Natalia habla mientras enseña la fachada. Una de las ventanas de arriba está combada por el calor. Afortunadamente, el fuego no cruzó el umbral. Ahora su patio está entre cenizas. No puede tocar nada hasta que llegue el perito. «Nos han dicho que tardará dos días. Estoy aquí esperando. No puedo mover ni una maceta».
Una de las vecinas habla con los bomberos en Calypo.
«Esto ya pasó hace 30 años», recuerda Margarita. «Entonces nos pusimos todos los vecinos en fila, con cubos de agua, y conseguimos que el fuego no llegara a las casas. Pero esta vez ha sido mucho peor».

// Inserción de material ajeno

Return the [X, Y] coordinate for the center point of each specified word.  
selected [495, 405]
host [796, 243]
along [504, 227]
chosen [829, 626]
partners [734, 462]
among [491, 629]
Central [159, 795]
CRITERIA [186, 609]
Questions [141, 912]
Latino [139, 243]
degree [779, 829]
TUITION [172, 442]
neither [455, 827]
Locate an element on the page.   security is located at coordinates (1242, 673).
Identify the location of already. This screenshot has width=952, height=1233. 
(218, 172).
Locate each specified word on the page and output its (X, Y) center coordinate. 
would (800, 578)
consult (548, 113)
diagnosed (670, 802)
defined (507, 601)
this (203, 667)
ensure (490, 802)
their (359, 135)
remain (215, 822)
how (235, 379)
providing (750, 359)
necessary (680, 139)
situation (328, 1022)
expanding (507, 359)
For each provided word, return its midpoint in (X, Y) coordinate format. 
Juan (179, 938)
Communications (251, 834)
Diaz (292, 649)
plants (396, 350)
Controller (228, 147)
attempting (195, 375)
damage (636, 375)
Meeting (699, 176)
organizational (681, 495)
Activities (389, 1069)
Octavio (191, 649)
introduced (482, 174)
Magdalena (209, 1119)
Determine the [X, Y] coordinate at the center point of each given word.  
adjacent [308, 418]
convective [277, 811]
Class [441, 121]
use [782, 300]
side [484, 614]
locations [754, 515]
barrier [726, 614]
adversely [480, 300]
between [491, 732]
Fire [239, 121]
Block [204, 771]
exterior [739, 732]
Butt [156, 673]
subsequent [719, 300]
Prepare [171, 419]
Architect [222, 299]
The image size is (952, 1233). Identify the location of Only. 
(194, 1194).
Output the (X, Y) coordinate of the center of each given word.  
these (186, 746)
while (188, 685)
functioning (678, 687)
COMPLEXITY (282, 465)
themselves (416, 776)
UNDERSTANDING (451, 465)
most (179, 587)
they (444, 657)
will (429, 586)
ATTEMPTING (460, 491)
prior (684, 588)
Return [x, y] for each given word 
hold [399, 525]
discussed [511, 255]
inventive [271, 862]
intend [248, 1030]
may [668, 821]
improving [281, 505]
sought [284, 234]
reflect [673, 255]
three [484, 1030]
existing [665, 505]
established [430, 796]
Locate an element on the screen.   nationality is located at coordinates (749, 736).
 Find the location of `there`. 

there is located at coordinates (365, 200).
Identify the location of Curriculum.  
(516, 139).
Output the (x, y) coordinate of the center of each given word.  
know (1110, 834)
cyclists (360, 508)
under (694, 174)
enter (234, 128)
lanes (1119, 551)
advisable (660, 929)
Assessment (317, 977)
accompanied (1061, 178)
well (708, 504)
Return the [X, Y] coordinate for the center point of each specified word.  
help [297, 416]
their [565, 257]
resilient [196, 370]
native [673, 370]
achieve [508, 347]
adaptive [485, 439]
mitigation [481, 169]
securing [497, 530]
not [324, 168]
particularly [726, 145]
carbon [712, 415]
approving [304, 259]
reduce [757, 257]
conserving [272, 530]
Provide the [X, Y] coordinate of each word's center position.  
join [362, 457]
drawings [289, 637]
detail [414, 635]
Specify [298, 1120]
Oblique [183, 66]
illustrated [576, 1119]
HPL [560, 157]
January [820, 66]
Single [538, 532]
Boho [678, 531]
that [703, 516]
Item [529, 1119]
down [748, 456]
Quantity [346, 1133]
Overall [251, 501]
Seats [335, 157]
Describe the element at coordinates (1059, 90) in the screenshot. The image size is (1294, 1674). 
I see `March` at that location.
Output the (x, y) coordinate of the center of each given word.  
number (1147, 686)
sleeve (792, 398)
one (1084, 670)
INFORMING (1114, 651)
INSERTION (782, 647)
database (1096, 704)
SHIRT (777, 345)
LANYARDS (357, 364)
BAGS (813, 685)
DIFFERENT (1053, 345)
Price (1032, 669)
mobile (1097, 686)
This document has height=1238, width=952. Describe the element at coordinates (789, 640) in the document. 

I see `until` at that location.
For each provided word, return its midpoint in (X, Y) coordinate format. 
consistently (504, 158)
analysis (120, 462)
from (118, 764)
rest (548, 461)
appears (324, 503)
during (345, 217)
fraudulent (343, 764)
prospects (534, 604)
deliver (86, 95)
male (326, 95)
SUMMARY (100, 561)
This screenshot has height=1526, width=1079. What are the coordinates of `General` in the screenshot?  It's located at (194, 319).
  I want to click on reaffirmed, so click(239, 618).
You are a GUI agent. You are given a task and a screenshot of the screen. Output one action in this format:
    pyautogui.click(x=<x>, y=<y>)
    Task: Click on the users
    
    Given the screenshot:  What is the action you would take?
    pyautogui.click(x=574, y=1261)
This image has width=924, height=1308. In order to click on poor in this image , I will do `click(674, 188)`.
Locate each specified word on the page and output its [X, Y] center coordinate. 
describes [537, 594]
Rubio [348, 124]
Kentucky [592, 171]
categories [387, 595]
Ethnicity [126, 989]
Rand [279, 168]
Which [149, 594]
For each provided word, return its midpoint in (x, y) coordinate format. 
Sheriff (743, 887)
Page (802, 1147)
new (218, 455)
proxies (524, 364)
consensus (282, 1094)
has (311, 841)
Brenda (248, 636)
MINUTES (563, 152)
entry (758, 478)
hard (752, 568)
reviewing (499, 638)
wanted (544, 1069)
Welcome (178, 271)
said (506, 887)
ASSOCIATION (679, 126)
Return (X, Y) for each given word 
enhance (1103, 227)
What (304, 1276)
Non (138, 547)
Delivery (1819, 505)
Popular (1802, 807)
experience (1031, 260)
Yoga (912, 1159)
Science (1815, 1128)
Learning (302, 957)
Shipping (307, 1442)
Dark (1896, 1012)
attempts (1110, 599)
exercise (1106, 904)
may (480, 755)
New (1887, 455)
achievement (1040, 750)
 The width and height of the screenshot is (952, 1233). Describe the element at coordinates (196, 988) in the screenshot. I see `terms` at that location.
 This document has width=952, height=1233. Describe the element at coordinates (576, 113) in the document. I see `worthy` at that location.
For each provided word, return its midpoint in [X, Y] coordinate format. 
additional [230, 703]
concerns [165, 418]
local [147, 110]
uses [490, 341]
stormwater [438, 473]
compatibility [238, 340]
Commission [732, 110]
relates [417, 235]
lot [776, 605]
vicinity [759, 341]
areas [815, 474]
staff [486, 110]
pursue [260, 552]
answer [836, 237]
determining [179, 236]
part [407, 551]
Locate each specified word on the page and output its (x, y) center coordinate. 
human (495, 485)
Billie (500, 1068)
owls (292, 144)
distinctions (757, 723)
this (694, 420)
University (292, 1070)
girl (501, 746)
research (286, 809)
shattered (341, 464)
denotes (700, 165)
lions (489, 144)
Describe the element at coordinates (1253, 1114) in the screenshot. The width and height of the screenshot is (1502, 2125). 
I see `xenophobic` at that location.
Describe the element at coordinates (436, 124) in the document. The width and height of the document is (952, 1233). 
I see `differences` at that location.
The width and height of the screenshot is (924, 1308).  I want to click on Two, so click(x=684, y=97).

Lo dice con los ojos aún llenos de humo y rabia, mientras lanza una petición clara a las administraciones: «Calypo Fado siempre ha estado abandonado, tanto por una comunidad como por la otra. Esto se podría haber prevenido. Tienen que hacer cortafuegos, cada primavera. Que Castilla-La Mancha y Madrid se pongan de acuerdo. Da igual el color político. Lo importante es que no vuelva a pasar».
«Mis animales son sagrados»
Y no sólo fueron Margarita y Carolina. Cientos de vecinos vivieron el incendio como un combate cuerpo a cuerpo. Una de ellas fue Lola, cuya casa resiste -milagrosamente intacta- en medio de un paisaje negro y calcinado. Una especie de isla de ladrillo rodeada por hectáreas arrasadas. Tuvo que sacar a su madre de 86 años, con un par de vértebras rotas, mientras el humo le cortaba la respiración y las llamas alcanzaban los seis metros. «No veía nada. Corrí cuesta abajo, sin aliento, y cuando llegué al coche no tenía la llave. Me estaba asfixiando», recuerda.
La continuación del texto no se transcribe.